_PROMPT_: Copy out the material below line for line, without changing a word, number, or mark of punctuation.

[start of RAW DATA]

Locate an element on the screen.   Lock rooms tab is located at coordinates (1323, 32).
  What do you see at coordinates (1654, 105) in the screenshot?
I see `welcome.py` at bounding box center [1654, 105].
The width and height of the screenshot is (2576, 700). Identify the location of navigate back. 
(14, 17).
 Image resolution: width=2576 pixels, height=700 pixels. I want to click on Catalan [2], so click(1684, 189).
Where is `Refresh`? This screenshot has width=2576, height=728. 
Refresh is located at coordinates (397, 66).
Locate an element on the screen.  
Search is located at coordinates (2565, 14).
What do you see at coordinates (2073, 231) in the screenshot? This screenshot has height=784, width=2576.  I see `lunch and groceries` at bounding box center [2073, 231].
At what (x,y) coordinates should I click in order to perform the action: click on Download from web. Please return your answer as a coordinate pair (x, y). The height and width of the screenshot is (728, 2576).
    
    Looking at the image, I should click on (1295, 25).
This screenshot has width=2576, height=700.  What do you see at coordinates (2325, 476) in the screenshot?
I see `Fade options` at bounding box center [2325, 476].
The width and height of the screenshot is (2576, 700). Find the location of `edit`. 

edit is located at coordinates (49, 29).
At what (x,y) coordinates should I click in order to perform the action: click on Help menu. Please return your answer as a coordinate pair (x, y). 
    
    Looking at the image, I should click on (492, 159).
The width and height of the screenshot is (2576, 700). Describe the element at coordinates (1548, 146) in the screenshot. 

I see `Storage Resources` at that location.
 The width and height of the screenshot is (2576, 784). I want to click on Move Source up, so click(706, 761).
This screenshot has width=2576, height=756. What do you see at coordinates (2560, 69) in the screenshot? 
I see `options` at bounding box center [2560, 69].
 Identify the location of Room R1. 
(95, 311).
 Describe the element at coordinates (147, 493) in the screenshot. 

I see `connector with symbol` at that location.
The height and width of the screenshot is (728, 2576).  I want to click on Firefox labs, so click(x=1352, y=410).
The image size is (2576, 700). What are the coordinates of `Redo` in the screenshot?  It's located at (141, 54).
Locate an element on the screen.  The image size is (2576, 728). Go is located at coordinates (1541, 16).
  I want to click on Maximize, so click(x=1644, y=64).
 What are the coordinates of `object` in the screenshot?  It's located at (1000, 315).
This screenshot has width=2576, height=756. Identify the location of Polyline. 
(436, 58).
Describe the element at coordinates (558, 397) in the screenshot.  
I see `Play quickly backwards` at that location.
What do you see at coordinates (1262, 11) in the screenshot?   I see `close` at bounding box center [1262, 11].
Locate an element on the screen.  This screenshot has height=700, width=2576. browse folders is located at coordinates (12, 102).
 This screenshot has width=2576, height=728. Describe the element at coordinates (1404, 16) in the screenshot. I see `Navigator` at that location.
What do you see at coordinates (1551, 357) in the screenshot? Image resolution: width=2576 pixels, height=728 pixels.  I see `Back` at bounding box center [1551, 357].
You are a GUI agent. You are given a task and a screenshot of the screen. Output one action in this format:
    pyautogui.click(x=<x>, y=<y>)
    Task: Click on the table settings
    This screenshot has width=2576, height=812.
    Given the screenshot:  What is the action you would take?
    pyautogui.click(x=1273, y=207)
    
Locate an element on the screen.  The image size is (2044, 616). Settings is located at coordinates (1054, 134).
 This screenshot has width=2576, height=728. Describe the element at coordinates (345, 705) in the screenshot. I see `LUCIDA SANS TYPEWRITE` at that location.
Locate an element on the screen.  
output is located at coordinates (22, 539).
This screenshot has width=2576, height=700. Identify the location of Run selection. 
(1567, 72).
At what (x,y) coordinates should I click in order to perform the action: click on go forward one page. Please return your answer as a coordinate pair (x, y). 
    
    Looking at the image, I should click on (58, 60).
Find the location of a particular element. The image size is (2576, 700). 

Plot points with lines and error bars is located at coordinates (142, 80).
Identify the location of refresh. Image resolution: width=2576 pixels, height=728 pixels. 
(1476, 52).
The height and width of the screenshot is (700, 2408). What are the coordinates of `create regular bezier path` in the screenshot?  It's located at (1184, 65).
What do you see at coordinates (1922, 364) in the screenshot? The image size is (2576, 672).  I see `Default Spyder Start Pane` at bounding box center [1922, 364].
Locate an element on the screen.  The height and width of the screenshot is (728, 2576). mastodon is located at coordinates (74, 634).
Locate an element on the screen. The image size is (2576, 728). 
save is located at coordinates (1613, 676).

[end of RAW DATA]

_THE COMPLETED TASK_:
Locate an element on the screen.   Lock rooms tab is located at coordinates (1323, 32).
  What do you see at coordinates (1654, 105) in the screenshot?
I see `welcome.py` at bounding box center [1654, 105].
The width and height of the screenshot is (2576, 700). Identify the location of navigate back. 
(14, 17).
 Image resolution: width=2576 pixels, height=700 pixels. I want to click on Catalan [2], so click(1684, 189).
Where is `Refresh`? This screenshot has width=2576, height=728. 
Refresh is located at coordinates (397, 66).
Locate an element on the screen.  
Search is located at coordinates (2565, 14).
What do you see at coordinates (2073, 231) in the screenshot? This screenshot has height=784, width=2576.  I see `lunch and groceries` at bounding box center [2073, 231].
At what (x,y) coordinates should I click in order to perform the action: click on Download from web. Please return your answer as a coordinate pair (x, y). The height and width of the screenshot is (728, 2576).
    
    Looking at the image, I should click on (1295, 25).
This screenshot has width=2576, height=700.  What do you see at coordinates (2325, 476) in the screenshot?
I see `Fade options` at bounding box center [2325, 476].
The width and height of the screenshot is (2576, 700). Find the location of `edit`. 

edit is located at coordinates (49, 29).
At what (x,y) coordinates should I click in order to perform the action: click on Help menu. Please return your answer as a coordinate pair (x, y). 
    
    Looking at the image, I should click on (492, 159).
The width and height of the screenshot is (2576, 700). Describe the element at coordinates (1548, 146) in the screenshot. 

I see `Storage Resources` at that location.
 The width and height of the screenshot is (2576, 784). I want to click on Move Source up, so click(706, 761).
This screenshot has width=2576, height=756. What do you see at coordinates (2560, 69) in the screenshot? 
I see `options` at bounding box center [2560, 69].
 Identify the location of Room R1. 
(95, 311).
 Describe the element at coordinates (147, 493) in the screenshot. 

I see `connector with symbol` at that location.
The height and width of the screenshot is (728, 2576).  I want to click on Firefox labs, so click(x=1352, y=410).
The image size is (2576, 700). What are the coordinates of `Redo` in the screenshot?  It's located at (141, 54).
Locate an element on the screen.  The image size is (2576, 728). Go is located at coordinates (1541, 16).
  I want to click on Maximize, so click(x=1644, y=64).
 What are the coordinates of `object` in the screenshot?  It's located at (1000, 315).
This screenshot has width=2576, height=756. Identify the location of Polyline. 
(436, 58).
Describe the element at coordinates (558, 397) in the screenshot.  
I see `Play quickly backwards` at that location.
What do you see at coordinates (1262, 11) in the screenshot?   I see `close` at bounding box center [1262, 11].
Locate an element on the screen.  This screenshot has height=700, width=2576. browse folders is located at coordinates (12, 102).
 This screenshot has width=2576, height=728. Describe the element at coordinates (1404, 16) in the screenshot. I see `Navigator` at that location.
What do you see at coordinates (1551, 357) in the screenshot? Image resolution: width=2576 pixels, height=728 pixels.  I see `Back` at bounding box center [1551, 357].
You are a GUI agent. You are given a task and a screenshot of the screen. Output one action in this format:
    pyautogui.click(x=<x>, y=<y>)
    Task: Click on the table settings
    This screenshot has width=2576, height=812.
    Given the screenshot:  What is the action you would take?
    pyautogui.click(x=1273, y=207)
    
Locate an element on the screen.  The image size is (2044, 616). Settings is located at coordinates (1054, 134).
 This screenshot has width=2576, height=728. Describe the element at coordinates (345, 705) in the screenshot. I see `LUCIDA SANS TYPEWRITE` at that location.
Locate an element on the screen.  
output is located at coordinates (22, 539).
This screenshot has width=2576, height=700. Identify the location of Run selection. 
(1567, 72).
At what (x,y) coordinates should I click in order to perform the action: click on go forward one page. Please return your answer as a coordinate pair (x, y). 
    
    Looking at the image, I should click on (58, 60).
Find the location of a particular element. The image size is (2576, 700). 

Plot points with lines and error bars is located at coordinates (142, 80).
Identify the location of refresh. Image resolution: width=2576 pixels, height=728 pixels. 
(1476, 52).
The height and width of the screenshot is (700, 2408). What are the coordinates of `create regular bezier path` in the screenshot?  It's located at (1184, 65).
What do you see at coordinates (1922, 364) in the screenshot? The image size is (2576, 672).  I see `Default Spyder Start Pane` at bounding box center [1922, 364].
Locate an element on the screen.  The height and width of the screenshot is (728, 2576). mastodon is located at coordinates (74, 634).
Locate an element on the screen. The image size is (2576, 728). 
save is located at coordinates (1613, 676).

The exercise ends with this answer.